In light of the recent stark warning from the United Nations that the world is on course to reach the limit of tolerable warming in a scant 21 years, nuclear power is getting some overdue attention and enthusiasm.
The UN Intergovernmental Panel on Climate Change is coming around to the view that nuclear power has a crucial role in climate protection. The Nature Conservancy, long silent on nuclear, is calling for capacity to be expanded — enough to provide a third of the world’s energy by 2050 (from a little more than a tenth today). Most striking of all, the Union of Concerned Scientists — a leading watchdog for nuclear safety for decades — is now pushing to prevent existing plants closing before their time.
Nuclear accounts for almost 60 percent of emissions-free power in the U.S., and when plants shut down, utilities mostly turn to fossil fuels to fill the void. More than one-third of the country’s plants, representing 22 percent of total nuclear capacity, are either scheduled to close or at risk of closure within the next five to 10 years, says a new UCS study. This could lead to a 4-6 percent increase in carbon emissions from the power sector by 2035.
Nuclear power is expensive, and it’s under pressure from market forces — notably, the falling price of solar and wind power. Then why not simply let it lose market share to those safe, clean fuels? Because wind and solar can’t immediately fill the gap. They still account for less than 8 percent of energy produced in the U.S. (nuclear is 20 percent). It’s crucial that their growth displaces coal and natural gas, not nuclear.

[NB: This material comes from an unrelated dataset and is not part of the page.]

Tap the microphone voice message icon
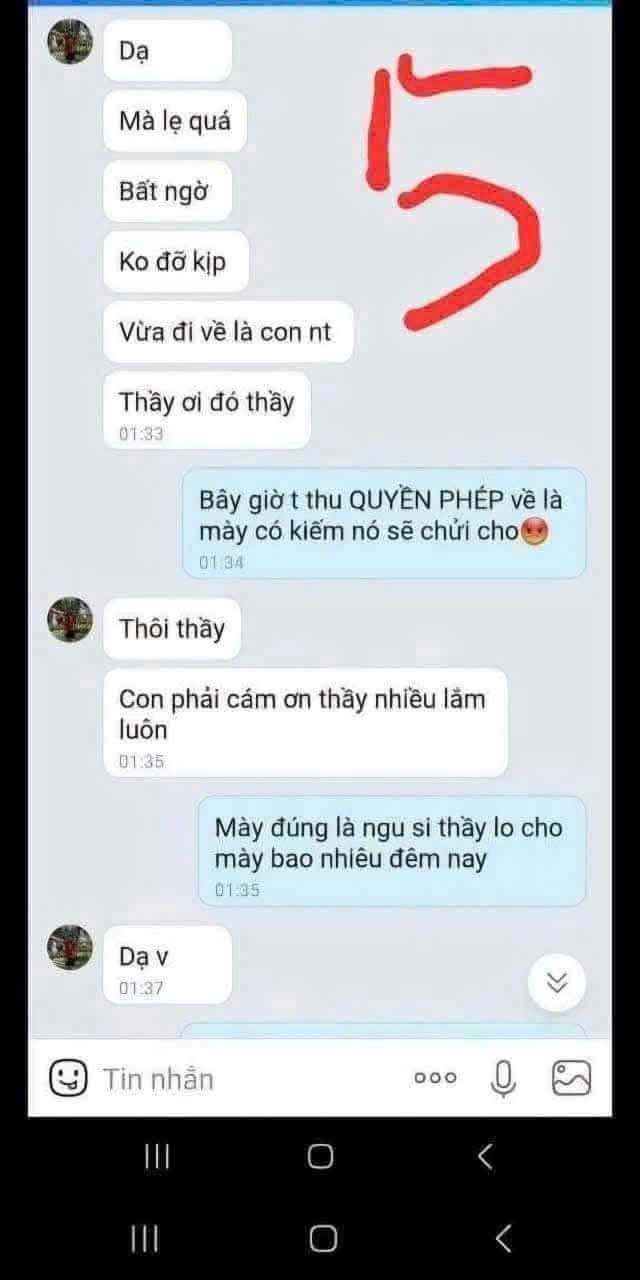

In principle, a carbon tax is the best way to keep nuclear power competitive. As the voters of Washington state have again demonstrated, however, taxes on fuel remain prohibitively unpopular. (French President Emmanuel Macron has just made the same discovery.) Nonetheless, states can reward nuclear power’s climate advantage in other ways — by giving zero-emissions credits for nuclear power, as Illinois, New York and New Jersey have done, or by revising their energy portfolio standards to stop utilities’ switching from nuclear to fossil fuels.
If enough states take such measures, old plants could be kept running until the next generation of nuclear plants is ready. Building these might also require subsidy — for example, in the form of investment tax credits. These and other options need to be on the table as the world wakes up to the role nuclear power must play in avoiding a climate catastrophe.